Interview: Barbara Graf Mousa, rédactrice à l'Organisation suisse d'aide aux réfugiés (OSAR)
Maryna Homenyuk, tu vis dans une famille d’accueil en Suisse depuis un an. Comment te sentes-tu aujourd’hui ?
« Être ici est pour moi à la fois un défi et une chance. Je peux me développer professionnellement et j’apprends le français. Je me suis lancée en tant que conseillère indépendante pour des projets menés notamment en Ukraine. J’ai suivi des études de droit et je suis aussi diplômée en sociologie dans mon pays. Mon expérience professionnelle en Ukraine m’a permis de me créer un vaste réseau avec les principales organisations non gouvernementales et institutions éducatives ukrainiennes ainsi qu’avec les autorités de divers ministères. Je souhaite me servir de ces compétences apportées d’Ukraine tout en accumulant de nouvelles connaissances et expériences ici en Suisse. Mon objectif est d’aider les gens et de changer leur vie en mieux. »
Peux-tu brièvement nous raconter comment tu es arrivée ici il y a un peu plus d’un an ?
« Lorsque la guerre a éclaté en Ukraine, j'ai décidé de quitter Kiev par le train d'évacuation, la ville où je vivais il y a un an et demi et où je travaillais la Business School kmbs . Le premier mois, j'ai vécu dans l'appartement de mon ami en Espagne et j'ai continué à travailler à distance. Durant la première semaine de la guerre, la Haute école spécialisée bernoise a annoncé un programme de soutien pour les scientifiques et les collaborateurs d'institutions scientifiques d'Ukraine. Une centaine de mes collègues de différentes universités ukrainiennes ont reçu cette offre de programme de la Haute-école. J’ai reçu une réponse positive et donc un énorme soutien de la part de l'équipe de la Haute-école : un emploi, un soutien technique et des conditions de vie sûres et confortables dans une famille d'accueil suisse. C'était très important et une grande aide pour moi d'être dans un endroit sûr et dans un environnement professionnel ».

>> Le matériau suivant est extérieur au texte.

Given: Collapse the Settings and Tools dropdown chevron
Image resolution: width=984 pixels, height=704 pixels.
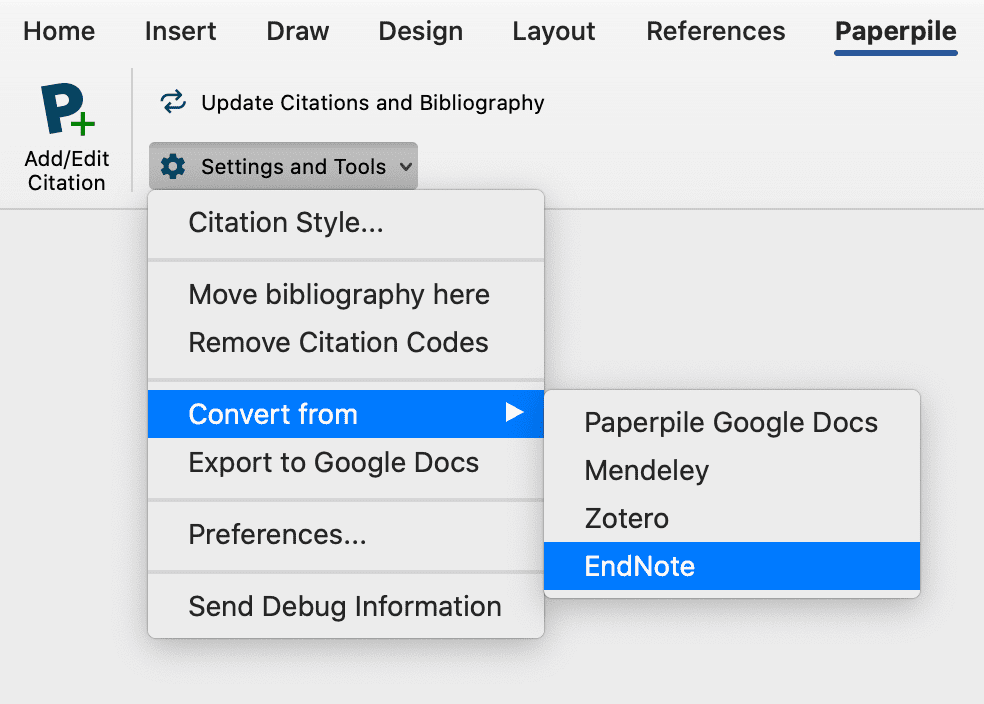Looking at the screenshot, I should (x=405, y=167).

Tu t’engages aujourd’hui encore pour différentes organisations ukrainiennes de défense des droits humains et médias de la communauté ukrainienne. Pourquoi ?
« En Ukraine, nous avons un lien très fort avec notre pays, notre culture et notre famille. Ce sont pour moi des valeurs importantes. Même si je ne vis pas en Ukraine pour l’instant, je souhaite toujours rester en lien avec mon pays et aider à son développement et à sa reconstruction. Je le fais pour ma famille, pour les personnes qui se battent chaque jour pour la liberté en Ukraine et pour moi-même. Je recherche délibérément de telles possibilités et je trouve intéressant d’observer les effets qu’elles ont sur moi. C’est aussi une sorte d’introspection, de travail sur moi-même. »

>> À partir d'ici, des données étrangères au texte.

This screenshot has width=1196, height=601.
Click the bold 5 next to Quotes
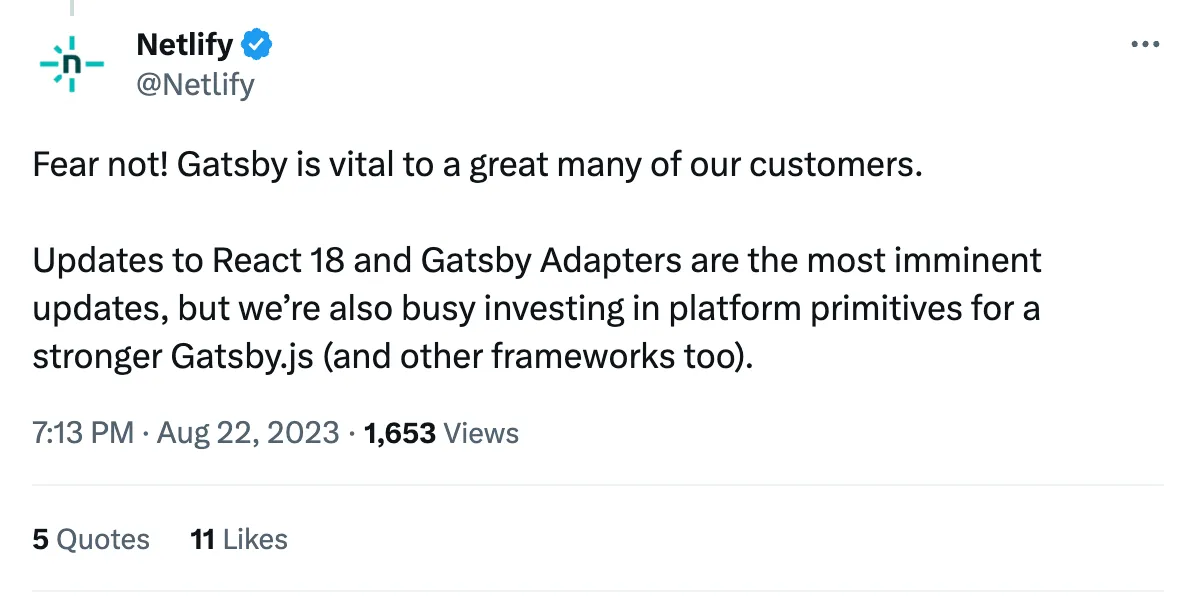pyautogui.click(x=39, y=539)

La plupart des jeunes d’Ukraine qui suivent une formation ou des études ou qui ont un travail en Suisse semblent préférer rester ici et d’abord achever leur formation ou leur scolarité. Cela préoccupe l’État ukrainien. Qu’en dis-tu ?

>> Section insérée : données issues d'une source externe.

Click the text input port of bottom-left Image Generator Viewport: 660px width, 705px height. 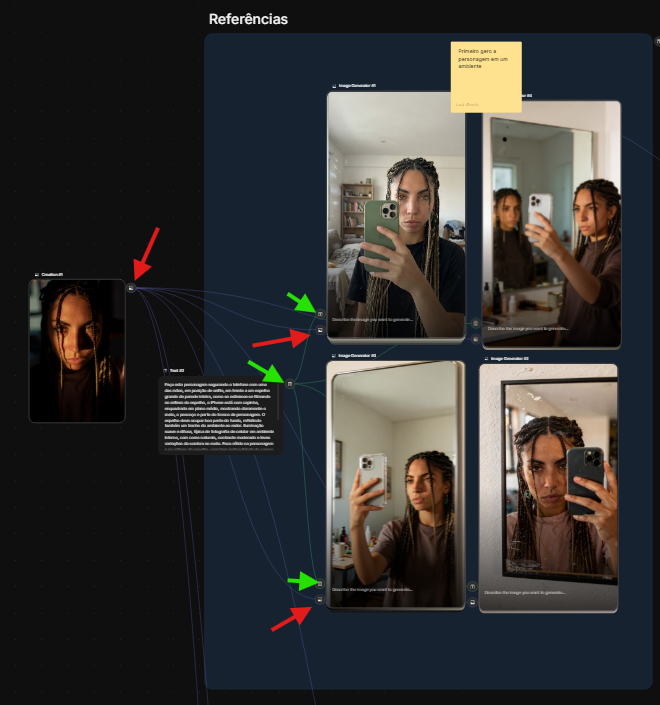320,583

« Je peux tout à fait le comprendre, bien sûr. Je suis l’une de ces personnes, moi aussi, et à l’heure actuelle, je n’ai pas la moindre idée de ce que je pourrais faire dans mon pays. Tant de choses ont été détruites et doivent d’abord être reconstruites, dont nos établissements éducatifs, nos universités, etc. Mais je crois que la plupart des jeunes veulent rentrer et participer à la reconstruction. Reste à savoir quand cela sera possible.